[Part of a data file]
+++

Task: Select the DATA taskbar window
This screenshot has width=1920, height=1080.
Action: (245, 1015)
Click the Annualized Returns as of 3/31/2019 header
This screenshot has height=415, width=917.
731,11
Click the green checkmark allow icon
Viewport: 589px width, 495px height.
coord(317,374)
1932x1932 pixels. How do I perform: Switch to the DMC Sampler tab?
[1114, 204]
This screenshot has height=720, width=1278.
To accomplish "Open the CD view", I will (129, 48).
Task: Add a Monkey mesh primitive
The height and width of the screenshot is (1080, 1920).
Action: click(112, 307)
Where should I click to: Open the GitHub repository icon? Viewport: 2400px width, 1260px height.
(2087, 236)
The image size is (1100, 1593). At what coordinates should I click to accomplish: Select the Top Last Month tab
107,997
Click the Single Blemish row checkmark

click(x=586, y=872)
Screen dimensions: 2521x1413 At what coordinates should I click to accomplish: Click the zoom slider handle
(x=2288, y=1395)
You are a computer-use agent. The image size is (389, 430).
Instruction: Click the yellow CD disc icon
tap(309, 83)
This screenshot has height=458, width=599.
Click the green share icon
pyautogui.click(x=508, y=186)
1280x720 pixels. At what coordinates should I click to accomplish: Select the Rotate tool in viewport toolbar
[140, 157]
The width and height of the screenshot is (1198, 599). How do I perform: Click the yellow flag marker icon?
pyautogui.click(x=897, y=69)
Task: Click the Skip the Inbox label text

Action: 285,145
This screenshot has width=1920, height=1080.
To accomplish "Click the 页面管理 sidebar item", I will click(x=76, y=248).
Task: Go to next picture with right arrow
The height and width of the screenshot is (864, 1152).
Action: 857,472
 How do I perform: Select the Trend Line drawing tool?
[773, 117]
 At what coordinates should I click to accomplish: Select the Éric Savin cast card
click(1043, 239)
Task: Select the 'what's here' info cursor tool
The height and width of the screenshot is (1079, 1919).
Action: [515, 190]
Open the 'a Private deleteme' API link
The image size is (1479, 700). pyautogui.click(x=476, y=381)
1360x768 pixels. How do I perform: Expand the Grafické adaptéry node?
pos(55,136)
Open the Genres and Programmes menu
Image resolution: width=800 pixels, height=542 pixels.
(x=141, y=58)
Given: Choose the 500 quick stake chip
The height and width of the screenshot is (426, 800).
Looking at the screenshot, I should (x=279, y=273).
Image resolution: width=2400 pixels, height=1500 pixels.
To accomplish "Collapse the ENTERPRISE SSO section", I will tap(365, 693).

+++

Problem to work on> Express the lines of the data above as a JSON list of strings, one string per line, starting with the line containing "This screenshot has height=458, width=599." and ending with the line containing "will click(x=76, y=248).", both included. Omit blank lines.

Response below>
[
  "This screenshot has height=458, width=599.",
  "Click the green share icon",
  "pyautogui.click(x=508, y=186)",
  "1280x720 pixels. At what coordinates should I click to accomplish: Select the Rotate tool in viewport toolbar",
  "[140, 157]",
  "The width and height of the screenshot is (1198, 599). How do I perform: Click the yellow flag marker icon?",
  "pyautogui.click(x=897, y=69)",
  "Task: Click the Skip the Inbox label text",
  "Action: 285,145",
  "This screenshot has width=1920, height=1080.",
  "To accomplish \"Click the 页面管理 sidebar item\", I will click(x=76, y=248)."
]